Rachel felt an unwelcome chill. “You see the squirrel?”
But no . . . the chattering had stopped, the gray squirrel was gone, and the cemetery was silent aside from the plop of raindrops and the rush of the wind.
Her throat went dry. She stared at the lonely hill and saw no one.
And yet . . . she had the feeling that she wasn’t alone.
“You’re spooking me,” she whispered to the dog and felt his shoulder muscles bunch. “It’s nothing.”
Just an empty graveyard on this gloomy day in May. Nothing, not one thing out of the ordinary. But as she started the Ford, its old engine turning over and catching, she couldn’t quite convince herself. She reached for her phone, realized she’d left it charging in the kitchen, and pulled away from the curb.
As she did she noticed in her rearview mirror that a white car that had been parked farther down the street did the same. It followed her for a few blocks, caught behind her Explorer at the light. The driver was hunched over the wheel, his dark cap visible as the wipers slapped the raindrops off the glass, a dog on the passenger seat with its long snout sticking out of the partially open window.
Nothing.
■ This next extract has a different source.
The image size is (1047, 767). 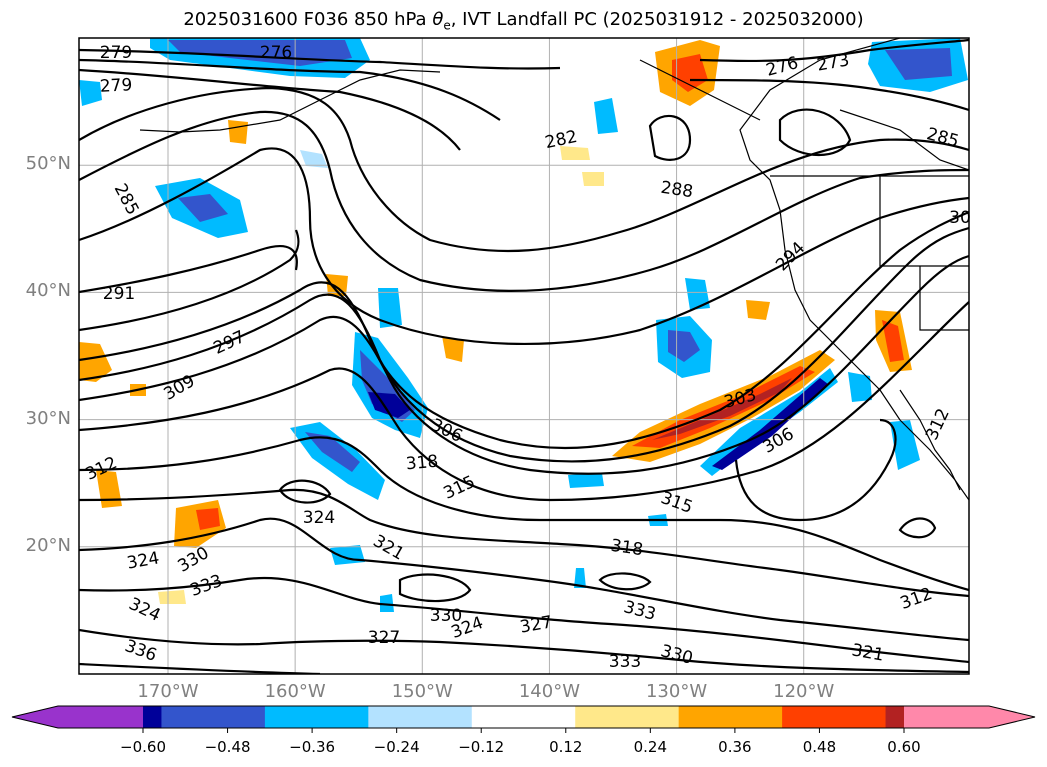 I want to click on shade-p4-warm, so click(x=758, y=310).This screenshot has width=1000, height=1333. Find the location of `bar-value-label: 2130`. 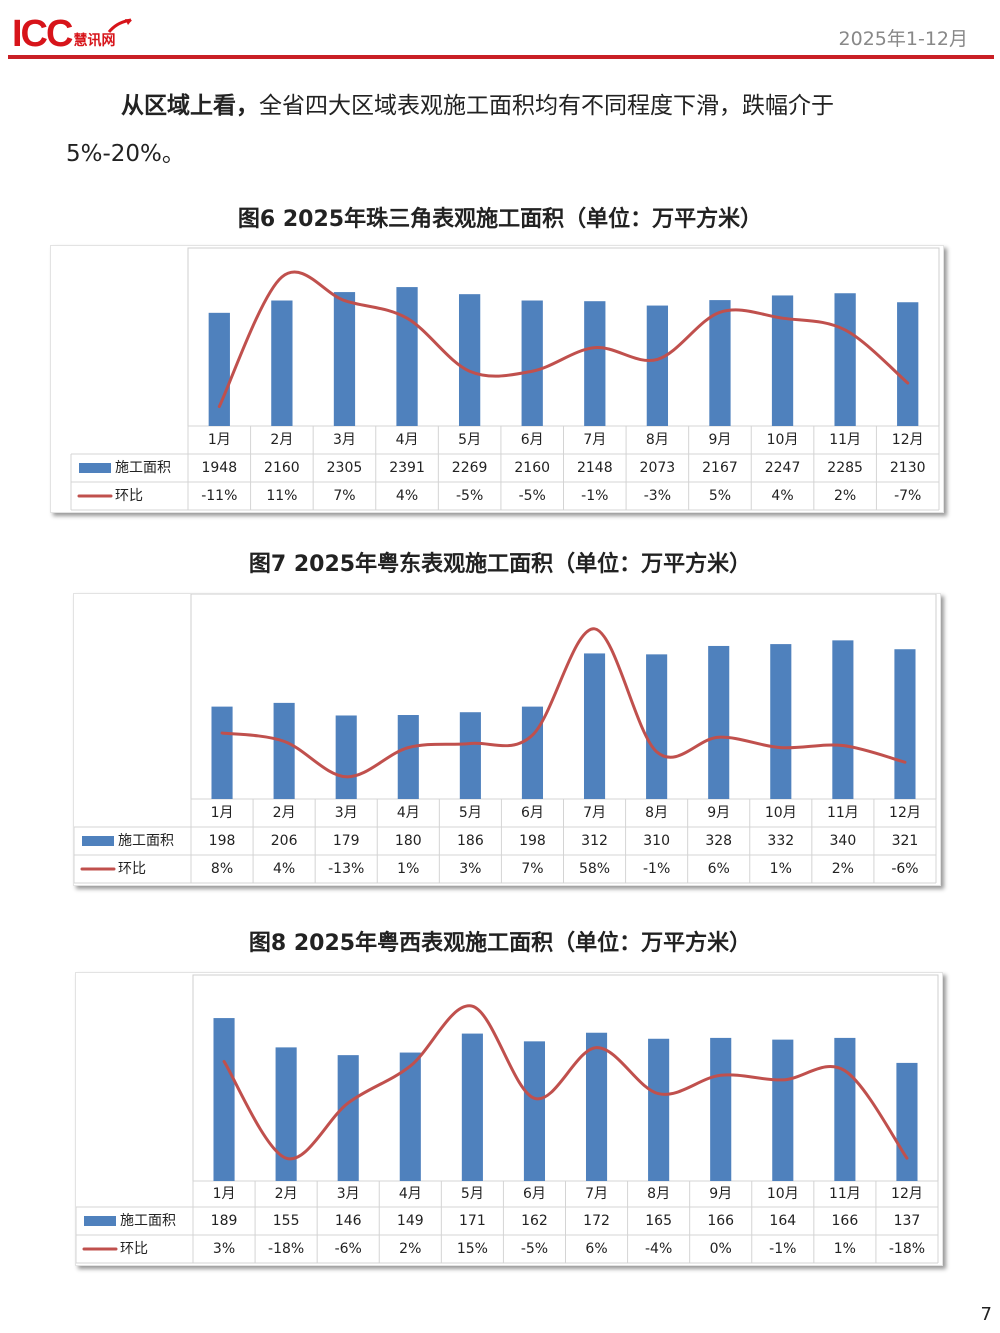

It’s nothing. Your nerves are shot.
The light turned green and she turned right, heading back home to grab her phone and make some calls before the meeting tonight. The white car followed and she tried to make out the driver—a man—but did she know him?
It’s just a stranger in a car you’ve never seen before, but no big deal. Get a grip, Rachel. It happens all the time. Every damned day.
But her heart was racing and she hit the gas.
The white car followed, increasing its speed, but keeping the same distance between them.
That was weird, right?
Or not.
At the next intersection, rather than driving directly home, she turned away from the town, toward the highway, and sure enough the white car followed.
Don’t panic.
But she was and she took a corner a little too fast, her vehicle sliding, tires screaming.